= WHAT THE TASK REQUIRES =
Locate the lines of the listing below that hold "Product", then copy each of them.

= SOURCE RECORDS =

----

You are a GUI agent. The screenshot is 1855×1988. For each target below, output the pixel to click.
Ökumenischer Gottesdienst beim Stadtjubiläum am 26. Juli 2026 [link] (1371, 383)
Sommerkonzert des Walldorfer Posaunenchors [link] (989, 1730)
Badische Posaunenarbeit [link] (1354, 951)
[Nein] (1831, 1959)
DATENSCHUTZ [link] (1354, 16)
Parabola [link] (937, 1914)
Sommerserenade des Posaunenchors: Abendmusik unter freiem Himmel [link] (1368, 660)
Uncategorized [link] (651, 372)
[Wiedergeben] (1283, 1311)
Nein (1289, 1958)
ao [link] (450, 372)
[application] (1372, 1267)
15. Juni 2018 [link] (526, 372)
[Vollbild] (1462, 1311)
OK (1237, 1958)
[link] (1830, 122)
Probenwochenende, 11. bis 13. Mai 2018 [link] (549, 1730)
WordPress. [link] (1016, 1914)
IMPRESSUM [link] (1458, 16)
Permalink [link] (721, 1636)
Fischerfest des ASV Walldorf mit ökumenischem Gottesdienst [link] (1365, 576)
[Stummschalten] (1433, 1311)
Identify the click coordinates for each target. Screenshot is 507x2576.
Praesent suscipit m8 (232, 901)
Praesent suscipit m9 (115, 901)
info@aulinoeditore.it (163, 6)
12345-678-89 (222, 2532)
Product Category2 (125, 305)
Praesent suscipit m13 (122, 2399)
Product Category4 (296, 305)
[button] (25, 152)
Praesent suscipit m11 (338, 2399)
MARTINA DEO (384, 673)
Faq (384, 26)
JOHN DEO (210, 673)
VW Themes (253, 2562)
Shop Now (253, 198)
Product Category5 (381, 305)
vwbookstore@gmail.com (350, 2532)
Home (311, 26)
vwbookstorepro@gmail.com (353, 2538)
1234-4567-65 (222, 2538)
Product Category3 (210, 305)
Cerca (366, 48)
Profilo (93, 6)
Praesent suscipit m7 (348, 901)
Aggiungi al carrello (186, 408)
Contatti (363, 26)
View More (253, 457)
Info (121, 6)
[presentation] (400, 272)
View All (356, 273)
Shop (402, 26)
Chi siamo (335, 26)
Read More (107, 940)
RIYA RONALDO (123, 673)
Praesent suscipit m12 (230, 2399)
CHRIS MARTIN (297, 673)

----

= RESULT FOR THIS EXERCISE =
Product Category2 (125, 305)
Product Category4 (296, 305)
Product Category5 (381, 305)
Product Category3 (210, 305)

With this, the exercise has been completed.